Gellan has a lot of properties other than being able to be made into a fluid gel. Thermoreversability is different than just melting - to be thermoreversable the gel needs to be able to set AGAIN (as per the passage above). Gellan can do this, but not always -it depends on whether you have high acyl or low acyl gellan, and also on the ion concentration.

High acyl gellan is fully thermoreversable, under the right conditions (concentration, pH etc). Low acyl usually isn't. Wylie uses low acyl in his fried mayonnaise - it is NOT a fluid gel, and is not thermoreversible.

Note that it is typical that the temperature for gelling is often different than the melting temperature (typically 35C gelling for agar, 85C to melt).

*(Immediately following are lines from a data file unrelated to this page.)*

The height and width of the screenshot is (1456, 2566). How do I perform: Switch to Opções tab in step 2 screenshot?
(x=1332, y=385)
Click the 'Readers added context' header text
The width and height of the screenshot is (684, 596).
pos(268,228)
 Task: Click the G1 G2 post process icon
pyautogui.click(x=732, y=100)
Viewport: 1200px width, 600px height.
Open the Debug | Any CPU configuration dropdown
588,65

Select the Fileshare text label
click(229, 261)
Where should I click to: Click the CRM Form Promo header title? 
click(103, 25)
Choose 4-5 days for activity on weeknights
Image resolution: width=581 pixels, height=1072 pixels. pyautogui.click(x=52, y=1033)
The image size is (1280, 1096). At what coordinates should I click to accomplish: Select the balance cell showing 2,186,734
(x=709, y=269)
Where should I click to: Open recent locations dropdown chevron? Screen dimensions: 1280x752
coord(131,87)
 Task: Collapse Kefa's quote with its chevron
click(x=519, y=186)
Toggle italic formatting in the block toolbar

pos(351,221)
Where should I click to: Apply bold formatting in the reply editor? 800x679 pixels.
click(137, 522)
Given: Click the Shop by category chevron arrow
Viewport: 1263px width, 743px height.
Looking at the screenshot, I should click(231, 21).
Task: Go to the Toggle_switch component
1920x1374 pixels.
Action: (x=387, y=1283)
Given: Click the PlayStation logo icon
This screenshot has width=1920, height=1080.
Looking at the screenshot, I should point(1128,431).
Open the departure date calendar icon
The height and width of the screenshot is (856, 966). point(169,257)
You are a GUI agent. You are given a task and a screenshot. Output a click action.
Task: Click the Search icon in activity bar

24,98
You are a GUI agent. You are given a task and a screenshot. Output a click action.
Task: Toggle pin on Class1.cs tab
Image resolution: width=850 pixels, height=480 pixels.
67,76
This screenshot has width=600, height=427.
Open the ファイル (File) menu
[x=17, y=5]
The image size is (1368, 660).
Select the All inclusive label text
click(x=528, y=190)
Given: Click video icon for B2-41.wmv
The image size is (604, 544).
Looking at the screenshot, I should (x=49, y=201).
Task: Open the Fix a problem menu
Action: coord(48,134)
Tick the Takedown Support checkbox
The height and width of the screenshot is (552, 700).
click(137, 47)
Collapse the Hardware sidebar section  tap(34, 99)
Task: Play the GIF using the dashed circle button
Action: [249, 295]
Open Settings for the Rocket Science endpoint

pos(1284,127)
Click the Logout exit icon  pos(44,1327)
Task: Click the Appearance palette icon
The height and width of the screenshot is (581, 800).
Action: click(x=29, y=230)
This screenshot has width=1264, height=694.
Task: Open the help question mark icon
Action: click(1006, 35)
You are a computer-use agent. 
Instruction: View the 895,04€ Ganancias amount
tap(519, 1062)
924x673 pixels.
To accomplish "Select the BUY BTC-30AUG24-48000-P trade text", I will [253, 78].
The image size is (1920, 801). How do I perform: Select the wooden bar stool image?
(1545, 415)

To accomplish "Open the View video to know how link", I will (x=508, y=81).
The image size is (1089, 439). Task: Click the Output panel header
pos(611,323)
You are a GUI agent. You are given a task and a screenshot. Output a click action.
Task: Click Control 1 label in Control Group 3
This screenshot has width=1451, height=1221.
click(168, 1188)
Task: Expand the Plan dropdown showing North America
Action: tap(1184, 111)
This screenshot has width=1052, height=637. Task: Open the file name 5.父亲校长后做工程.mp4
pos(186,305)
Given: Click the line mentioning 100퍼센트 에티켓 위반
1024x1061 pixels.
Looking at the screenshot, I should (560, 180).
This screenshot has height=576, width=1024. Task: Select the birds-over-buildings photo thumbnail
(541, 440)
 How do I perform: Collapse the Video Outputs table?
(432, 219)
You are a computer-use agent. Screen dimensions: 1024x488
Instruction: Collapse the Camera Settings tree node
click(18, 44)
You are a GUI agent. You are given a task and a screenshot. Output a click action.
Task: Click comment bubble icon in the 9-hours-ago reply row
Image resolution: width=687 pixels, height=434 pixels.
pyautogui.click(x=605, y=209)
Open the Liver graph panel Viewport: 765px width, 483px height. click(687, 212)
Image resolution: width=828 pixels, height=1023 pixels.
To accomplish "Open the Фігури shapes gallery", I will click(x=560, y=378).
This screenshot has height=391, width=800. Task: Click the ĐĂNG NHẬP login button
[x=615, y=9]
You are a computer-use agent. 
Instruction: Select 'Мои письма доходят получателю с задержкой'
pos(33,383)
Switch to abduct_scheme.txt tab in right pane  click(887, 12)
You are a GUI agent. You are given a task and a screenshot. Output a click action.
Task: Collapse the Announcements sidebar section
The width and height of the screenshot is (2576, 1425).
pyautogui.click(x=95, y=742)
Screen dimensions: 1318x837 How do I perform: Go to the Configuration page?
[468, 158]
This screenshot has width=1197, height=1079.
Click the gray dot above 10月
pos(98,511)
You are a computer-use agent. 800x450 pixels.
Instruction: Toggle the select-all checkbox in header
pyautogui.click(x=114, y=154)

Other issues include gel texture (rubbery and "soft", brittle or "hard"), syneresis, flavor release etc.

Gelatin is a protein polymer that can cross link in a manner very similar to the polysacchride hydrocolloids.

WHen I said "jello in a blender" I was clearly speaking very loosely. However, you CAN make a fluid gel from gelatin - you just have to keep it below melting temperature, and have a weak gel to begin with. The degree of shear-thinning and the thixotropic threshold is not as strong as it is with others, so it is less interesting.